In 2020, St. Croix Montessori School, located on the island of St. Croix in the U.S. Virgin Islands, was inspired by the Edible Schoolyard program in Berkeley, CA and decided to plant a seed towards their garden goals. First, they discussed with their board of directors and staff the options available that could make the vision come to life. With the help of a local non-profit assistance organization, known as St. Croix Foundation, they secured an AmeriCorps VISTA Volunteer to assist them in this new project. At the beginning of the 2021 Fall Semester, they applied to the St. Croix Foundation Sprint to Excellence Education Relief Grant and various other online grant opportunities, including the 2021 Kids Gardening Youth Garden Grant. By the end of the year, they received over $50,000 in funding to use for the foundation of their school garden program.
Since receiving the generous award from Kids Gardening including a $250 check and garden supplies, St. Croix Montessori School has transformed their outdoor space into an Edible Schoolyard. The school has used these resources in addition to local funding and resources to build a fenced shade house with raised beds and visited multiple farms locally to learn more about sustainable agriculture. The school community has also engaged in two events hosted on site to bring students and families together for gardening activities and fun outside in nature. One of these events was on Global Youth Service Day, in which the students participated in collecting and boxing dry food donations and transplanting sprouts to bigger pots. Families joined the students in helping gather and drop off donations to the local food pantry and learning about the importance of gardening and the Edible Schoolyard Program.
At these events students used the materials donated by Kids Gardening as well as other locally grown seeds, soil and supplies. Without the help of our community sponsors, Kids Gardening, and Sodexo, this event and the garden progress would not be possible. The school is extremely grateful for all of the support received thus far and continues to work each day on implementing a plan to maintain the garden program for the long-term vision. Their community consists of 45 students between the ages of 3-12, parents, family members, teachers, aides, landscapers, and local farmers. Although the program has just begun in the fall of 2021, the school hopes to keep growing food for generations to come and to inspire positive change for the climate and food security on the island and globally.

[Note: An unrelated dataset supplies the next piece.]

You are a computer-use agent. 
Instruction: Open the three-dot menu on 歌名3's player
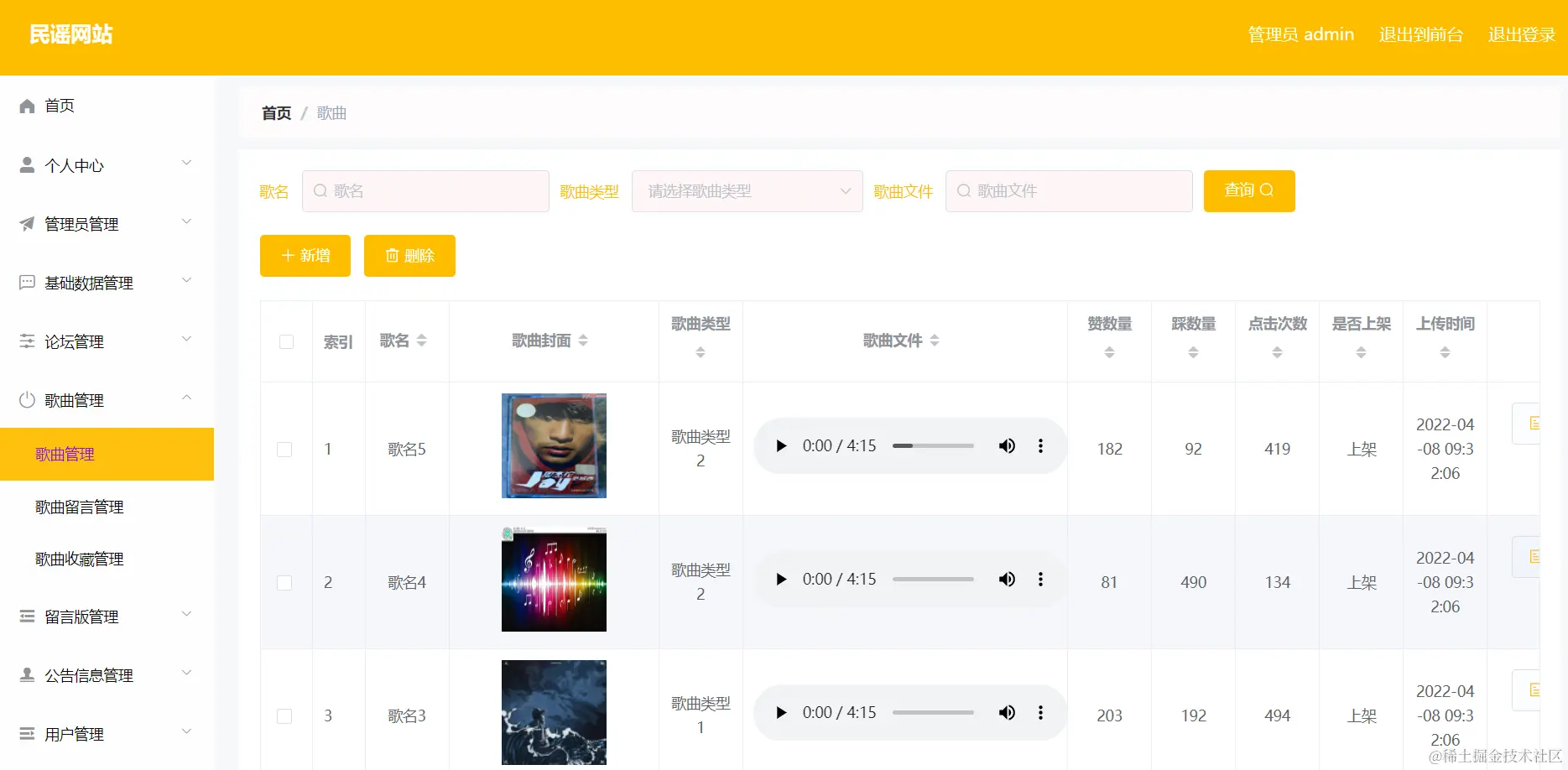tap(1040, 712)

As for challenges, the island is constantly facing environmental obstacles that they also consistently overcome through their unwavering resilience and community. After the storms of 2017, locals and natives living stateside have come together for their island to bring back the life lost and revitalize the natural beauty of the Caribbean. Part of this process has included rebuilding and creating sustainable agriculture practices and helping farmers provide more food for the island. In addition to the hurricane season, St. Croix also faces other environmental factors such as droughts/extreme heat, isolation from the U.S. mainland, and lack of transportation infrastructure. Luckily, the Department of Agriculture has an office on the island and offers affordable farming supplies to the community, which the school has also utilized for their Edible Schoolyard classroom. The biggest challenge overall is time management. Although there are resources available and many people willing to help execute the garden program, it seems that there is often not enough time in the days to make the process go faster than it can. The hardest lesson so far has been that, like growing food, good fruits take time to bear and are always worth waiting for. There are endless amounts of grants and donors to reach out to help with the garden project, however, it takes time and coordination from everyone to make it all possible. Now that the garden has been created, the next steps towards establishing sustainable funding sources are becoming more important. Gathering information, creating budgets, and completing grant reports are the actions that have become most challenging to accomplish quickly and need to be achieved over longer periods of time on a schedule. As for the garden, time management is also necessary to assure that plants and resources are not wasted. The best way to avoid crops dying or not bearing is to work with a local farmer that is knowledgeable about the environment and how to best grow food for sustainability. St. Croix Montessori School has partnered with local farmers to assist in building and maintaining the garden, as well as leading educational workshops with the students. The time donated to the school by the farmer is being compensated by the grant funding received from the local education grant.